━━━ Input records ━━━

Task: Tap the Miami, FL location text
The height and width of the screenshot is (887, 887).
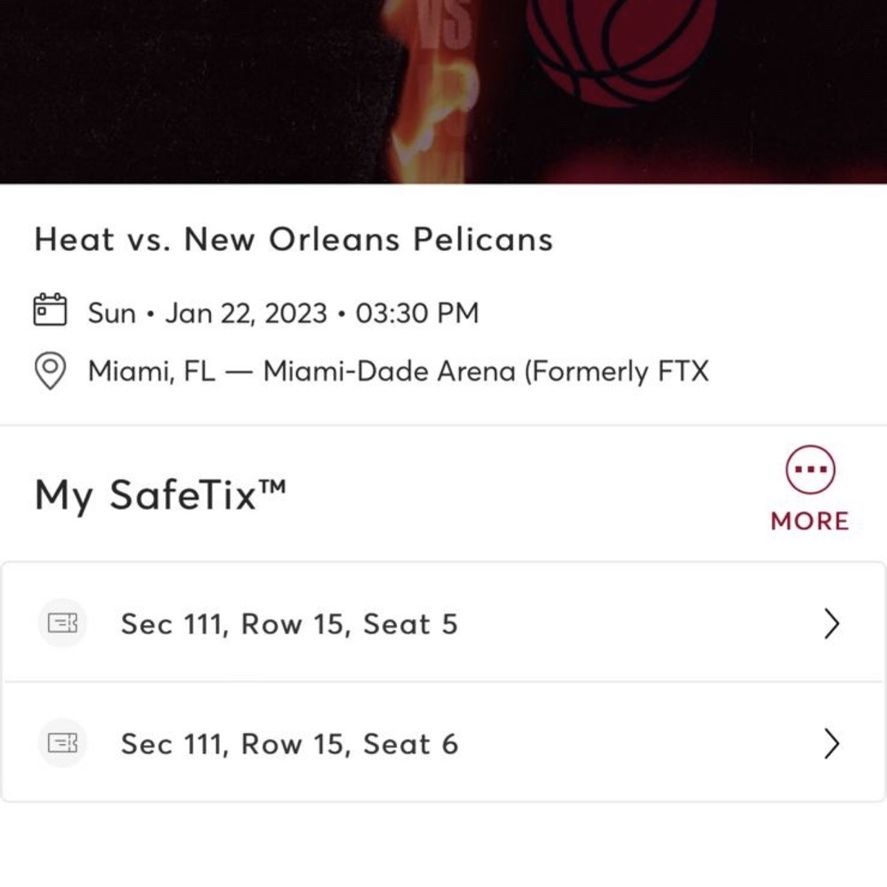Action: coord(152,372)
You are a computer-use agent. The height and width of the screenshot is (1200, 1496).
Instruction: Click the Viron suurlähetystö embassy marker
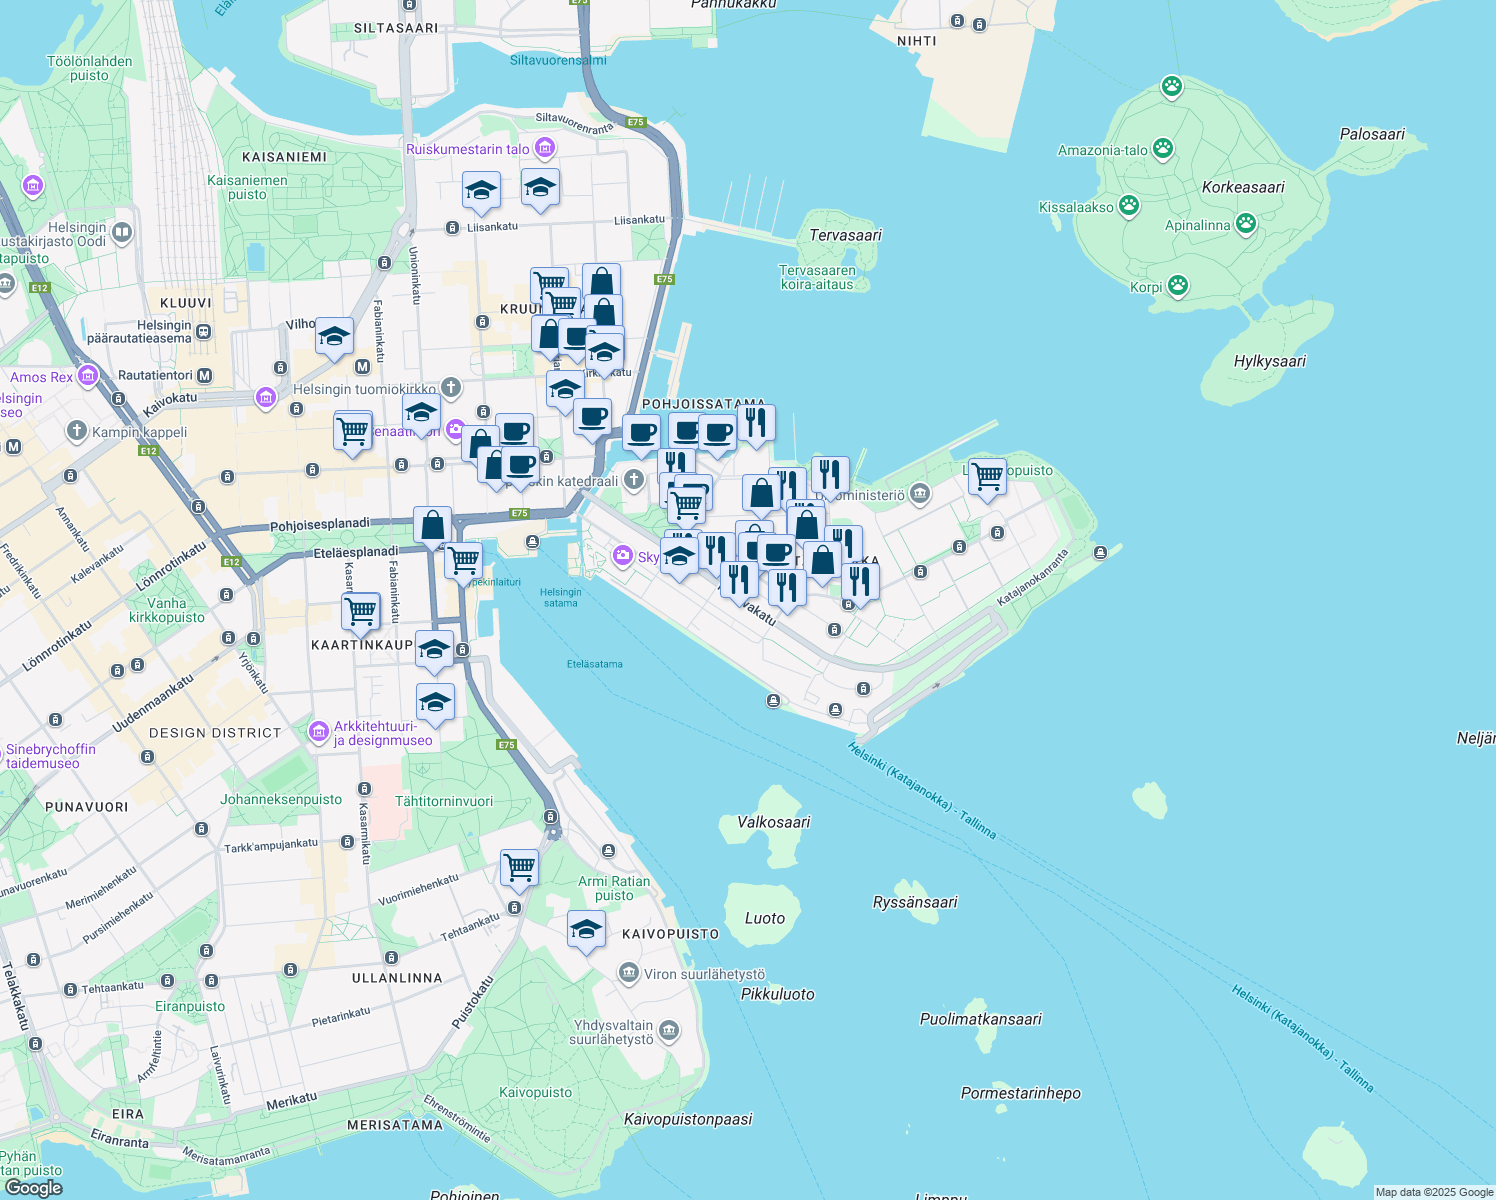pyautogui.click(x=630, y=971)
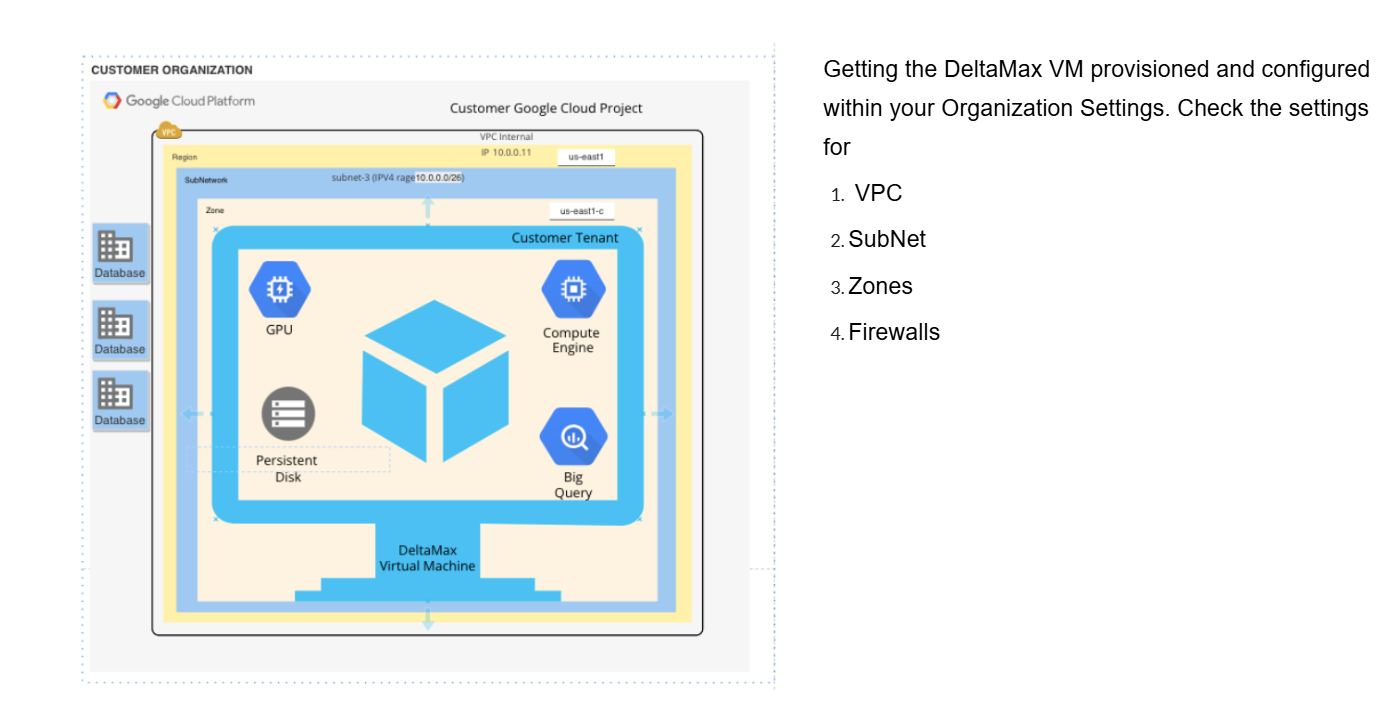Click the GPU hexagon icon
Viewport: 1397px width, 708px height.
(279, 289)

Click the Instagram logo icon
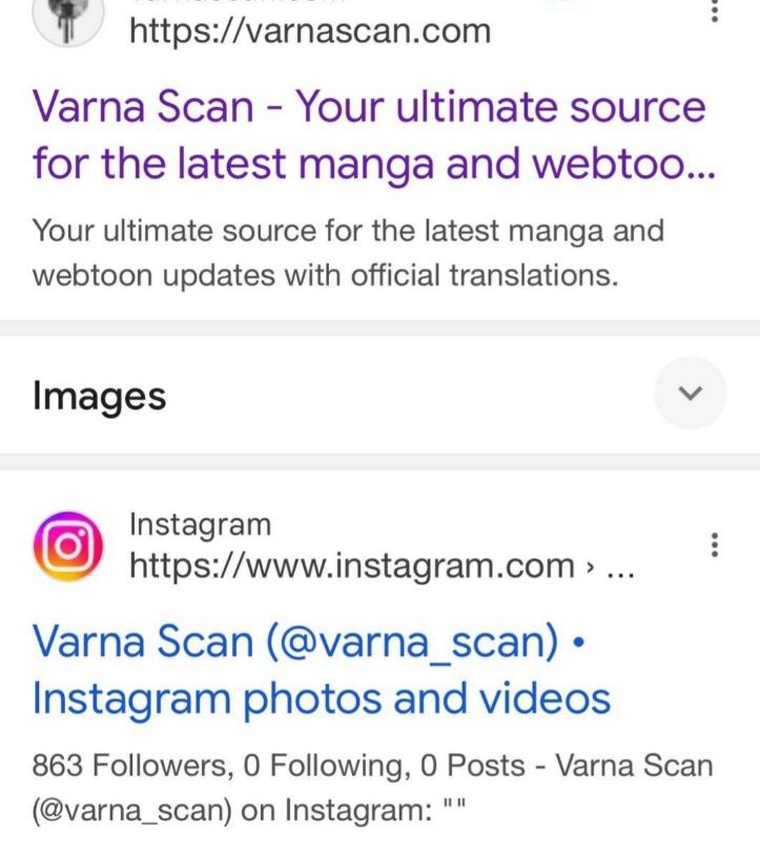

━━━

No pictures go in the copy. Retype exactly the lines from the one with "Instruction: Click the" through the last line of the entries above, both included, and nothing more.

→ **Solved problem**
Instruction: Click the Viron suurlähetystö embassy marker
pyautogui.click(x=630, y=971)
Click the GPU hexagon icon
Viewport: 1397px width, 708px height.
(279, 289)

Click the Instagram logo icon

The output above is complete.